There is another class of poem which is jolly—it is the best term—to read and better to sing. The West Sussex Drinking Song, a rather obvious reminiscence of Still's famous song, is perhaps the best known but by no means the best. (It is, however, an excellent guide to the beers of West Sussex.) We would give this distinction to a song in The Four Men, which begins:

"On Sussex hills where I was bred,
When lanes in autumn rains are red,
When Arun tumbles in his bed
And busy great gusts go by;
When branch is bare in Burton Glen
And Bury Hill is a whitening, then
I drink strong ale with gentlemen;
Which nobody can deny, deny,
Deny, deny, deny, deny,
Which nobody can deny."

We must speak here, however, since our space is limited, not of these sporadic and inessential excellences, but of the isolated and admirable accidents—for so they seem—which make Mr. Belloc truly a poet.

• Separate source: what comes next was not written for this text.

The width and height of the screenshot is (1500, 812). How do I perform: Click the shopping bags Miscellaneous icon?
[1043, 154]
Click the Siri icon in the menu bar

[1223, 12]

One of these is the well-known, anthologized The South Country; another is a passage in the mainly humorous poem called Dedicatory Ode which we have quoted in another connexion; two occur in The Four Men. All of them deal with places and country, they are all by way of being melancholy and express the quite human sadness that goes normally with the joy in friends and in one's own home.

Such a verse as this in praise of Sussex is inspired, sad and gracious:

"But the men that live in the South Country
Are the kindest and most wise.
They get their laughter from the loud surf,
And the faith in their happy eyes
Comes surely from our Sister the Spring
When over the sea she flies;
The violets suddenly bloom at her feet,
She blesses us with surprise."

The rhythm, apparently wavering, but in reality very exact, alone reflects in this stanza the sadness which elsewhere in the poem is put more directly. It is a delicate, ingenuous rhythm, suited most admirably to (or rather, perhaps, dictating) the unstrained and easy words.